[WHAT TO DO] In the text on key issues for Pharma and BioTech, when does a grey area exist?

[GIVEN TEXT]
★ ★ ★

Key issues for Pharma and BioTech

1. Regulatory Change

In order to maintain its purpose, relevance and effectiveness, all regulation is subject to change. That’s because the operating environment the regulatory regime was designed to oversee undergoes constant change.

This is nothing new of course, it’s been happening since rules were first invented. It’s continuous improvement and risk management in action.

What is different today from just a generation ago is the accelerating rate of change in the operating environment. This is also nothing new, it’s the continuation of a trend that commenced with the Industrial Revolution. The trend-line curve is now getting steeper."

This leaves the regulators scratching to keep up, to adjust the regulatory regime to make it fit for purpose for the new ways of doing things.

The safety levels required and expected from the imposition of regulations can‘t realistically be delivered if new processes, methods and technologies are not covered at all or insufficiently.

The consequence for Pharma and BioTech is a Ground Hog Day scenario of yet another round of regulatory changes to be considered for applicability and implemented where necessary. Just when you think it’s safe to go back into the water…

This is not negotiable though. It’s simply part and parcel of life in the fast lane that is Pharma and BioTech. Regulatory change has to be expected, allowed for and dealt with properly, just like any regulations that drive other corporate activities.

Will the span of regulatory change increase?

Without doubt, as innovation introduces new areas to be regulated that haven’t existed before.

Will the frequency of regulatory change increase?

Almost certainly, as the regulators modernise their thinking and approaches, area by area.

2. Regulator-induced Delay

By definition, innovation means something new gets added to the mix. It arises from looking in all directions: forwards and backwards, up and down, and side-to-side.

On the other hand, regulation is often derived by looking through the rear-view mirror with an occasional glance ahead.

In Pharma and BioTech, it’s common for innovation to test the boundaries of established regulation.

A black hole exists when a relevant innovation can’t be accommodated by the regulations. This can occur because innovations can introduce never-before-seen processes, technologies, techniques, equipment and so on that might defy classification because they represent a new class."

A grey area exists when there’s uncertainty about which specific regulations apply best to deal with the innovation. This can occur if innovations can genuinely be classified in a number of ways, with different regulations applicable for the different classifications.

It can take time for the regulators to become aware of black holes and grey areas caused by the changes that are taking place in Pharma and BioTech.

Delay can be experienced while they consider appropriate ways to not only catch up and keep up but also to look forward and formulate how they can stay ahead, draft and socialise any changes needed to the regulations, then finalise and enact them.

This can be followed by further related changes to tighten up or relax some of the latest changes, as unexpected consequences and unanticipated situations reveal confusion, impracticality, new black holes and grey areas and other issues. All this can lead to further delays for those suffering under those situations.

★ ★ ★

[DATA EXCERPTS]
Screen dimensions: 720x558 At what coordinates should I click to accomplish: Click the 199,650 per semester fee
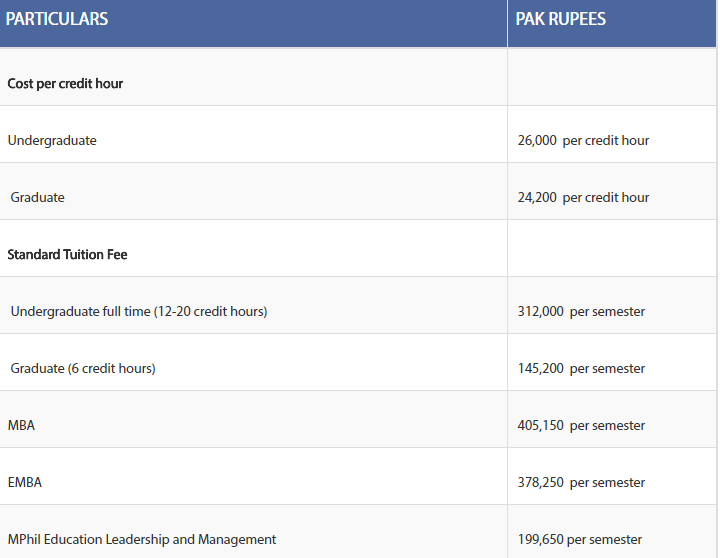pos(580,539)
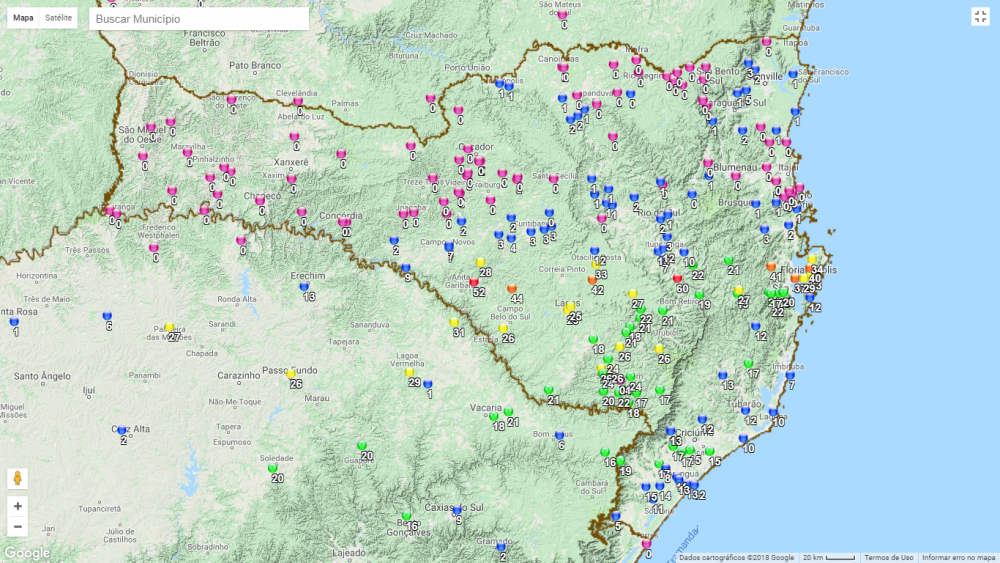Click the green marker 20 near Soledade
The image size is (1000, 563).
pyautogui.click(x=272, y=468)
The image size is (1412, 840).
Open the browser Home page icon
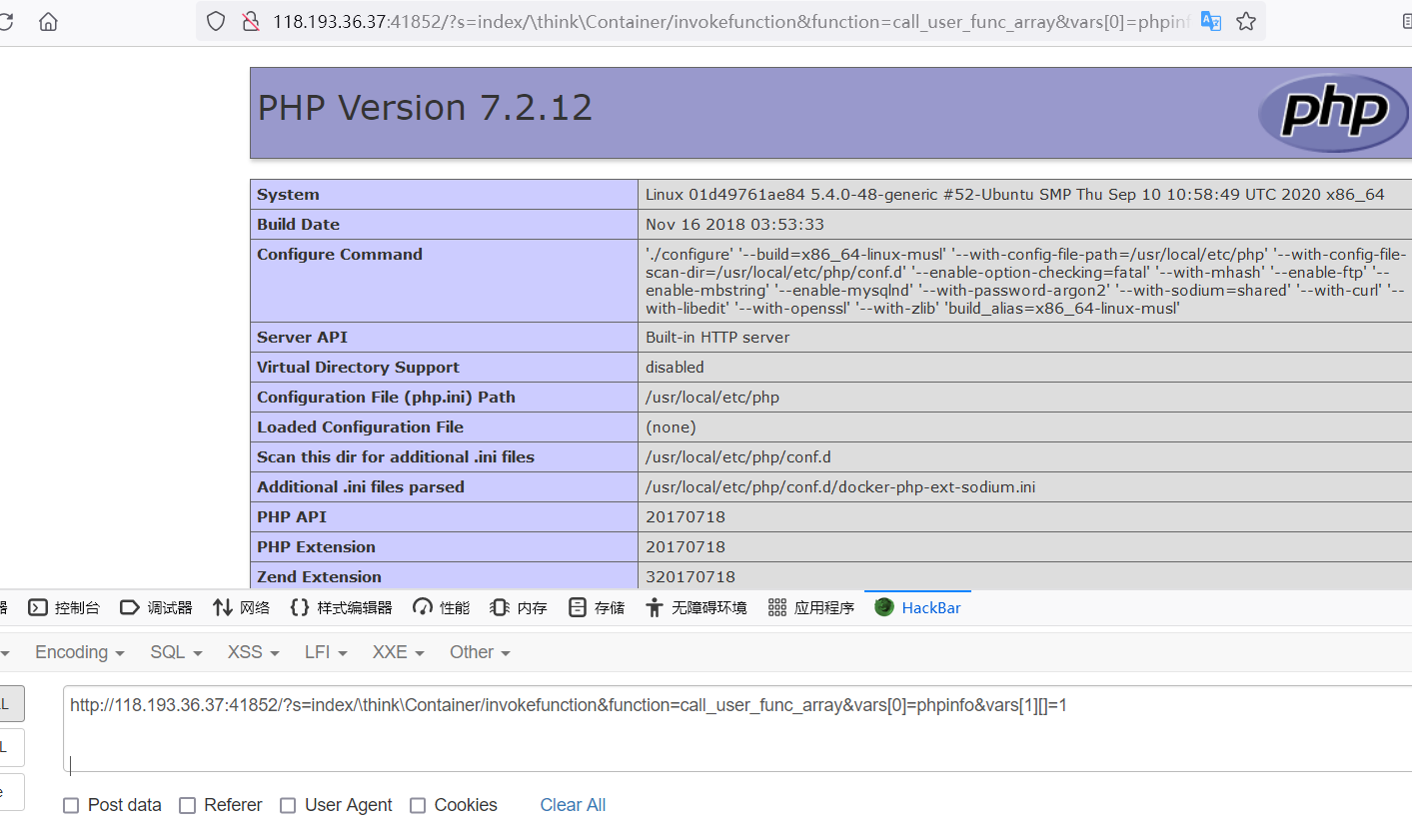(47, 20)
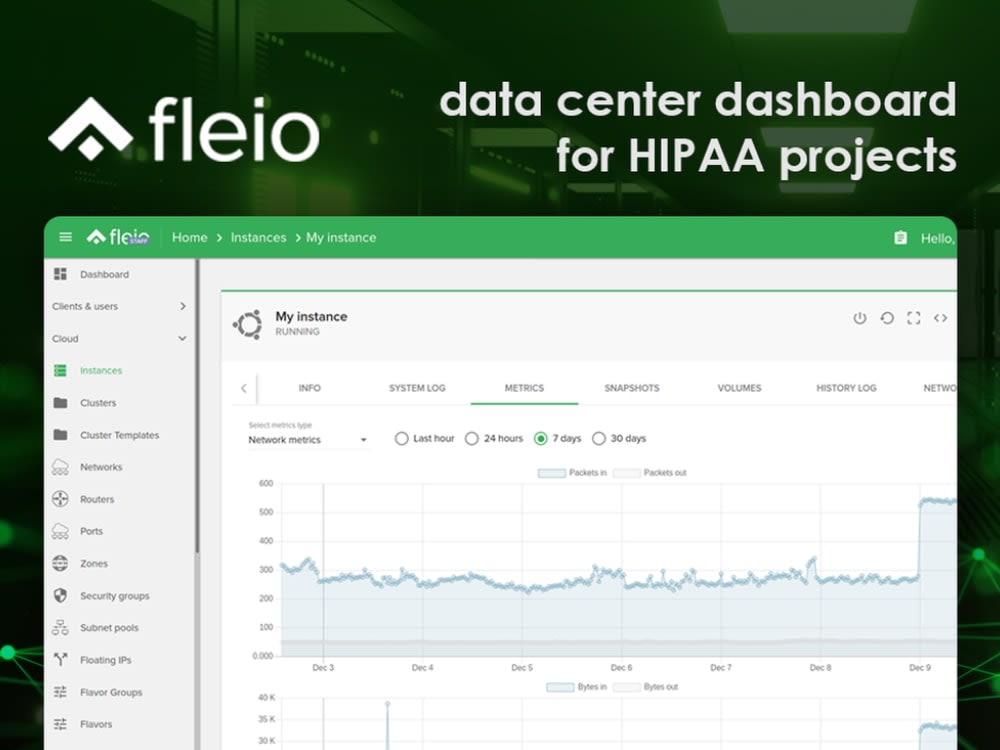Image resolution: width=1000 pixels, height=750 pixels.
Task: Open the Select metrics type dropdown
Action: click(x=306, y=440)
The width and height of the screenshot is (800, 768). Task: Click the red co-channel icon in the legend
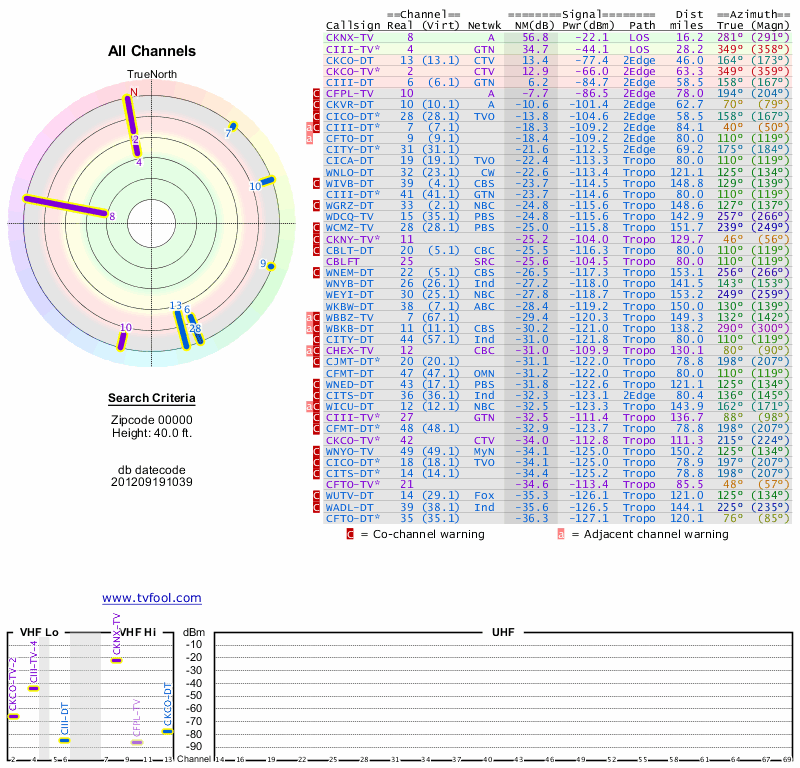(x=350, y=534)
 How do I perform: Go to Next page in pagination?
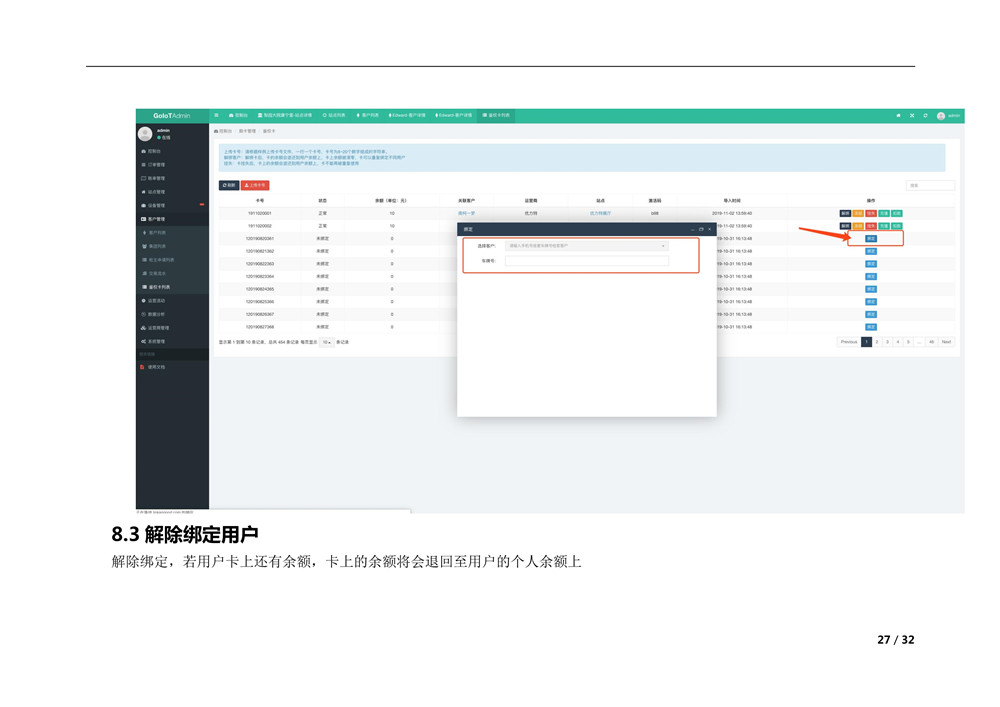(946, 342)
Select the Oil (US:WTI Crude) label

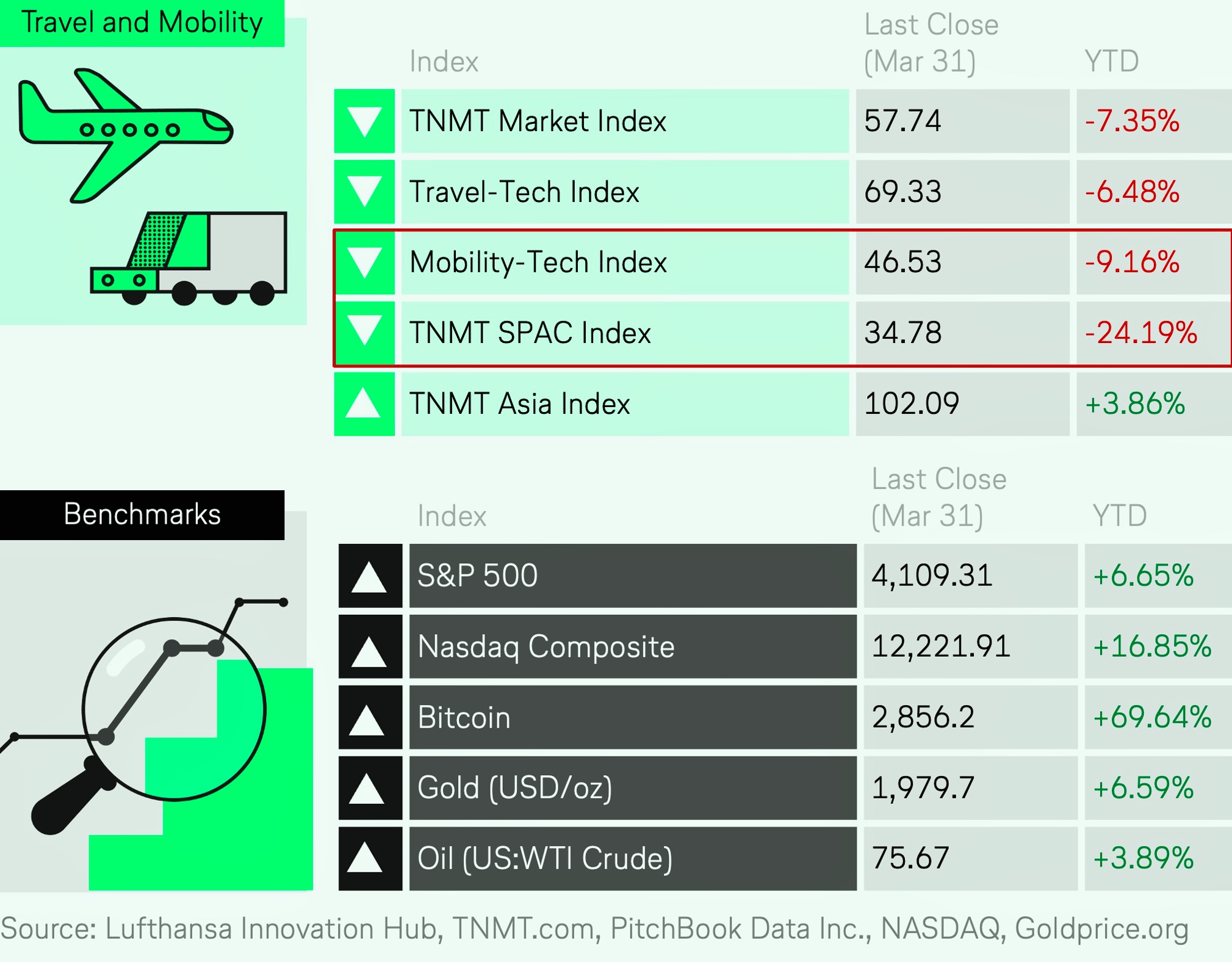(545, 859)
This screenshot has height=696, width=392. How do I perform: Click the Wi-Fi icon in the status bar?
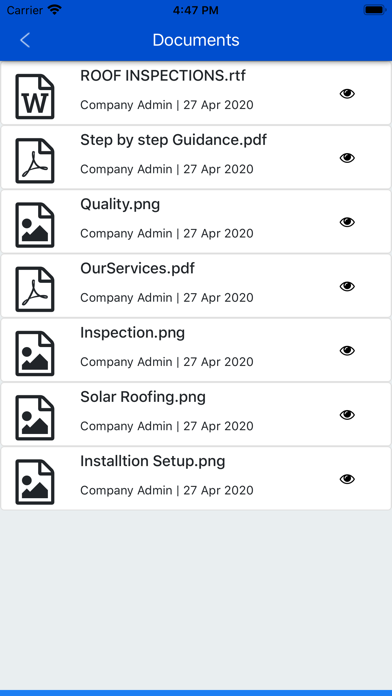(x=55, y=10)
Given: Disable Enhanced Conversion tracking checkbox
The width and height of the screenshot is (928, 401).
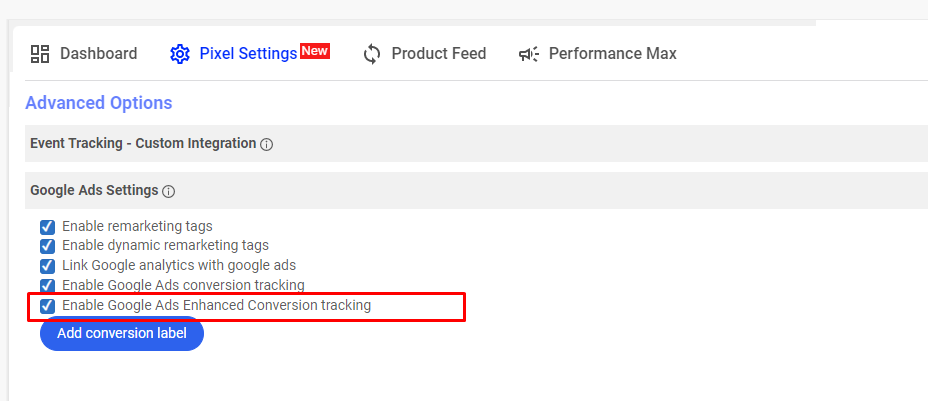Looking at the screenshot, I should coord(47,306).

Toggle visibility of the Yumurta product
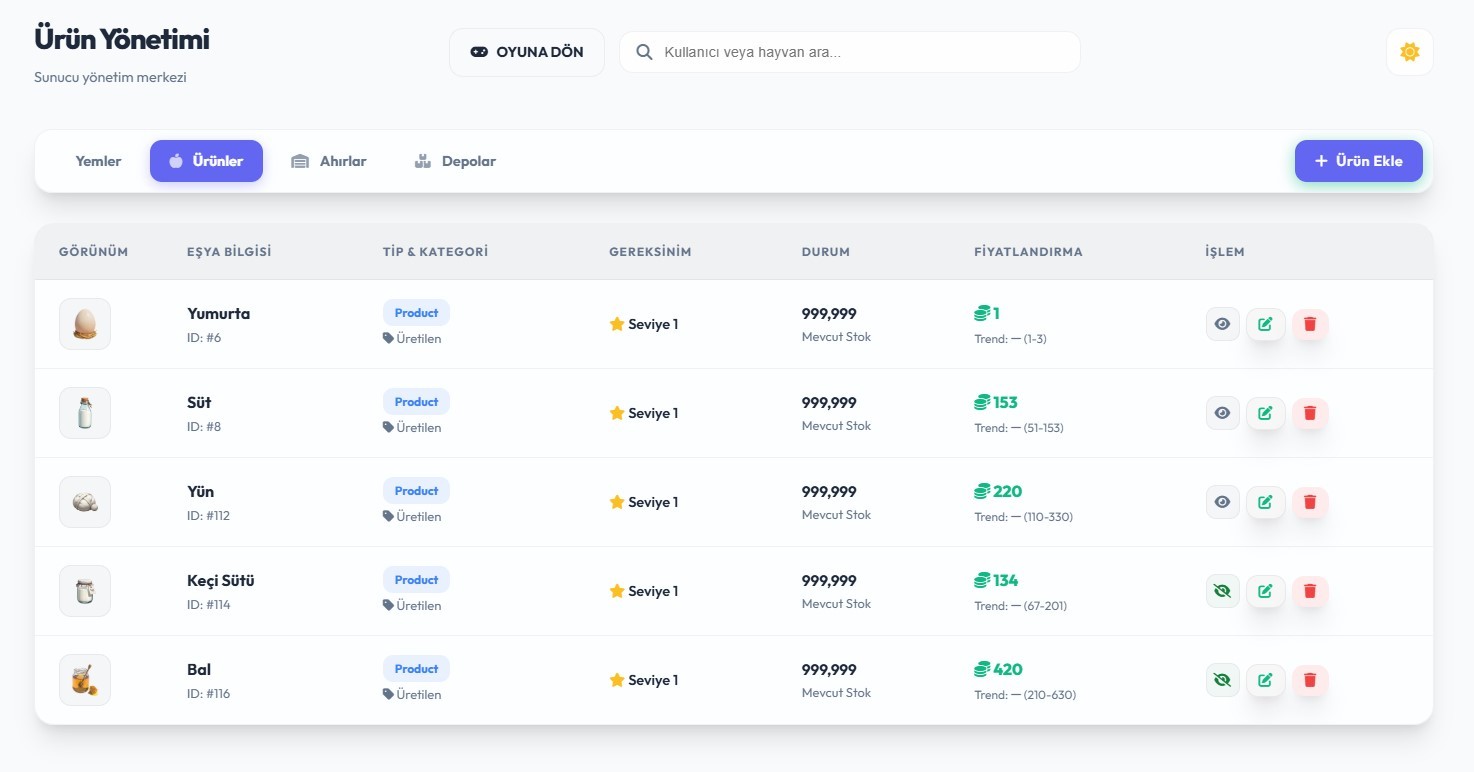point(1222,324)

★ ★ ★

[TASK RESULT] A grey area exists when there's uncertainty about which specific regulations apply best to deal with the innovation.